Coming up in February, I've got a little shy of a week's holiday for Lunar (aka Chinese) New Year. I think I may fly to Japan, but if I have any hope of making those arrangements, I should really get on that this week.
To close up this week, I've got three generally unrelated images, united in their general sense of Koreanosity. On the left, you see an elaborate Neon-tube Popeye being used to lure people into a Hof (aka bar; a pub moreso than a club). While not innately funny, it is worth noting that this particular image of Popeye was taken during his later years, after he'd switched catchphrases to the decidedly less-catchy "Fuck the spinach, let's get drunk!" While this was a controversial move for the once borderline-wholesome sailor-prone-to-violent-outbreaks, the move made sense to most who gave it a chance. I mean, he is a sailor, man! Swearing and drinking are kind of his thing.
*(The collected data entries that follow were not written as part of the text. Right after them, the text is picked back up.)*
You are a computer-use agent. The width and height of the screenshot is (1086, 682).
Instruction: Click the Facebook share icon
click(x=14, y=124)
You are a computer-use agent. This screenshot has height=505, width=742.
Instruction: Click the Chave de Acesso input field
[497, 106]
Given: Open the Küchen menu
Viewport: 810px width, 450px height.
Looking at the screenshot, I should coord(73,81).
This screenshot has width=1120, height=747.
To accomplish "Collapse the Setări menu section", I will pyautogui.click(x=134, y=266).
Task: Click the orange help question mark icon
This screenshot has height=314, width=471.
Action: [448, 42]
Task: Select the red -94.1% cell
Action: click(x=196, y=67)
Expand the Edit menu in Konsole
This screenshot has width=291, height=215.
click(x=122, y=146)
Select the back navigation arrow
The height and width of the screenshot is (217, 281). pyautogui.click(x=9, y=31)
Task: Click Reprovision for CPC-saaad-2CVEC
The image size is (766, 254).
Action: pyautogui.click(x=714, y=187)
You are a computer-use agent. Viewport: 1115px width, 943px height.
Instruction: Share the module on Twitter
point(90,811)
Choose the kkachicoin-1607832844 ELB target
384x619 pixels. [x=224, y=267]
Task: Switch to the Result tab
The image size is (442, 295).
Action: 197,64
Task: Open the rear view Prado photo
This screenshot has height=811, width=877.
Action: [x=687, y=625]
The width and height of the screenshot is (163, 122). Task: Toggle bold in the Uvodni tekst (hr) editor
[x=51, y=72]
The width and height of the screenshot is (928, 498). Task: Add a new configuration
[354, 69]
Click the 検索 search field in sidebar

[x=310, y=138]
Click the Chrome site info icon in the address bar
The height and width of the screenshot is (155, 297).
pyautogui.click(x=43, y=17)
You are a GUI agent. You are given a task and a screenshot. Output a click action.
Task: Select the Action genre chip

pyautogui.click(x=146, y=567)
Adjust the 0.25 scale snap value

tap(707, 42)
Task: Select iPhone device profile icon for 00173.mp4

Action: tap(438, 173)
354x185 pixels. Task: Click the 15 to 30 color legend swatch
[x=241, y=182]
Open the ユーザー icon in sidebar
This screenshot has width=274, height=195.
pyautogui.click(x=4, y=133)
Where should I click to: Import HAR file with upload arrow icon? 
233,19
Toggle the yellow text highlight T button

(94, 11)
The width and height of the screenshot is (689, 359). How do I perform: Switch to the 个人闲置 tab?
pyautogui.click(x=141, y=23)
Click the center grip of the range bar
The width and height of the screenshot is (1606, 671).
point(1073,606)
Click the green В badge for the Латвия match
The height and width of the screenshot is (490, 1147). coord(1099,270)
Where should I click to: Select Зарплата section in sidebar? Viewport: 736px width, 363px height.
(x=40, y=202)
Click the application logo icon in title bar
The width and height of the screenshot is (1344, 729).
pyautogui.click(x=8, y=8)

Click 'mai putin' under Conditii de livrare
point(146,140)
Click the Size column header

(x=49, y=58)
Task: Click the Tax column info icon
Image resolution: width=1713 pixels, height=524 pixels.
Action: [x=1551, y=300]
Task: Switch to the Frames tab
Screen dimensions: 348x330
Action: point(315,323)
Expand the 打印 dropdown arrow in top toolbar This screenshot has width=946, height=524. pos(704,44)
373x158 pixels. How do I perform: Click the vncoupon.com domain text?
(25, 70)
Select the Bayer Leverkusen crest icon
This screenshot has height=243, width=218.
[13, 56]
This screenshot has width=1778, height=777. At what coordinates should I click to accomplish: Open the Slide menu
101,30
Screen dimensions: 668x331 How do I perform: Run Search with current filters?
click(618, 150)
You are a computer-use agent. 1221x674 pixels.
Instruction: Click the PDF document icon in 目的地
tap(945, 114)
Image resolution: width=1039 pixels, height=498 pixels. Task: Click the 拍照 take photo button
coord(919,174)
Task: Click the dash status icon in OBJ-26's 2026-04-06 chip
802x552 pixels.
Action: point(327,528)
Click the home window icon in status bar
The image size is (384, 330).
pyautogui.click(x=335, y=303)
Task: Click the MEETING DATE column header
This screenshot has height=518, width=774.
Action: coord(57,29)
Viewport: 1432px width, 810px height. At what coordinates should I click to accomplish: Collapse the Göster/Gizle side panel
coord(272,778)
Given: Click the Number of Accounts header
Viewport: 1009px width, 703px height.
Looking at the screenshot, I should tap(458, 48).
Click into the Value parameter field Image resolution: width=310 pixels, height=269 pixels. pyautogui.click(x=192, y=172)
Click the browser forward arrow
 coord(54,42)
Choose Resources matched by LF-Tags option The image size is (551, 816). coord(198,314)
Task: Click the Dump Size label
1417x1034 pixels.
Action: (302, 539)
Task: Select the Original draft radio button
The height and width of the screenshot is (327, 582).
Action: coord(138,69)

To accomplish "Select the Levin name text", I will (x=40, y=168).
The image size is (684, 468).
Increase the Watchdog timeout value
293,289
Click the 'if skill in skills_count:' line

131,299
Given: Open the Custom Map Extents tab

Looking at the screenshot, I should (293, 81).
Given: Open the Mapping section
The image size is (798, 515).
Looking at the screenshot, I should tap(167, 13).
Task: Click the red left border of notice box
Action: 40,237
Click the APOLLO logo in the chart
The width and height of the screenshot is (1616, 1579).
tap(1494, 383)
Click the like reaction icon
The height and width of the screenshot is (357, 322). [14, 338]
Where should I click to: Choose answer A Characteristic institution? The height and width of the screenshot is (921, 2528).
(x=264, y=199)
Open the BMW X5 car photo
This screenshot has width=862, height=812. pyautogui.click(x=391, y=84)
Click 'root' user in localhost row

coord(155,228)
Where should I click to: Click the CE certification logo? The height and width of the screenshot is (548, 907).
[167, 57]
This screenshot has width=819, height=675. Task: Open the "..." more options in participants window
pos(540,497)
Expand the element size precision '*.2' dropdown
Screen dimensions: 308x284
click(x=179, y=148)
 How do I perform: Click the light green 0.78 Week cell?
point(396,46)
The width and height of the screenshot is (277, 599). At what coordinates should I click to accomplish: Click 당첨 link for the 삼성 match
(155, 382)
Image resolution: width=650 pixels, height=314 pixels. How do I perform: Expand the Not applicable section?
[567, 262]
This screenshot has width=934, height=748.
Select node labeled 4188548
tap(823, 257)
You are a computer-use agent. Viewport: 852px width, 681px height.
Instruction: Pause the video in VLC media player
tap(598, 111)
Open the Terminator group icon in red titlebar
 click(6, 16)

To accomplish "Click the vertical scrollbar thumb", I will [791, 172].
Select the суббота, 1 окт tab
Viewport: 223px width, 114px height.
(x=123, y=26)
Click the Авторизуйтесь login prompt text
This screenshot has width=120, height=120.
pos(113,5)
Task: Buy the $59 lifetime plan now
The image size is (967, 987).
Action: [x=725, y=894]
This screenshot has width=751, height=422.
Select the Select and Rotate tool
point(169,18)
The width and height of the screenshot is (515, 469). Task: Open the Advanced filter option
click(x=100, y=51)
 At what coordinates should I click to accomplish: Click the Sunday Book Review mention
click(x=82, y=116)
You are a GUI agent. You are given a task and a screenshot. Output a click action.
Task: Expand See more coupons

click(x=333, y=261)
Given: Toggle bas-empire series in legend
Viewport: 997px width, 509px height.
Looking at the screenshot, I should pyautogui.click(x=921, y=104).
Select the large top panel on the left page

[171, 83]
Speaking of swearing and drinking and outbreaks of violent behaviour, those familiar with Newfoundland should look to the right and see a semi-familiar place name. While most people probably think of an island off the coast of California when they read this (cat-a-lean-ah), people from my dot on the globe are probably more apt to think of a small east-coast town of a few thousand (cat-a-line-a). It's not funny in and of itself, but I can't help but imagine the convolouted story you could tell wearing this kind of shirt on the Granite Planet (aka Newfoundland).
"Sure it says Catalina, I got it in South Korea, though."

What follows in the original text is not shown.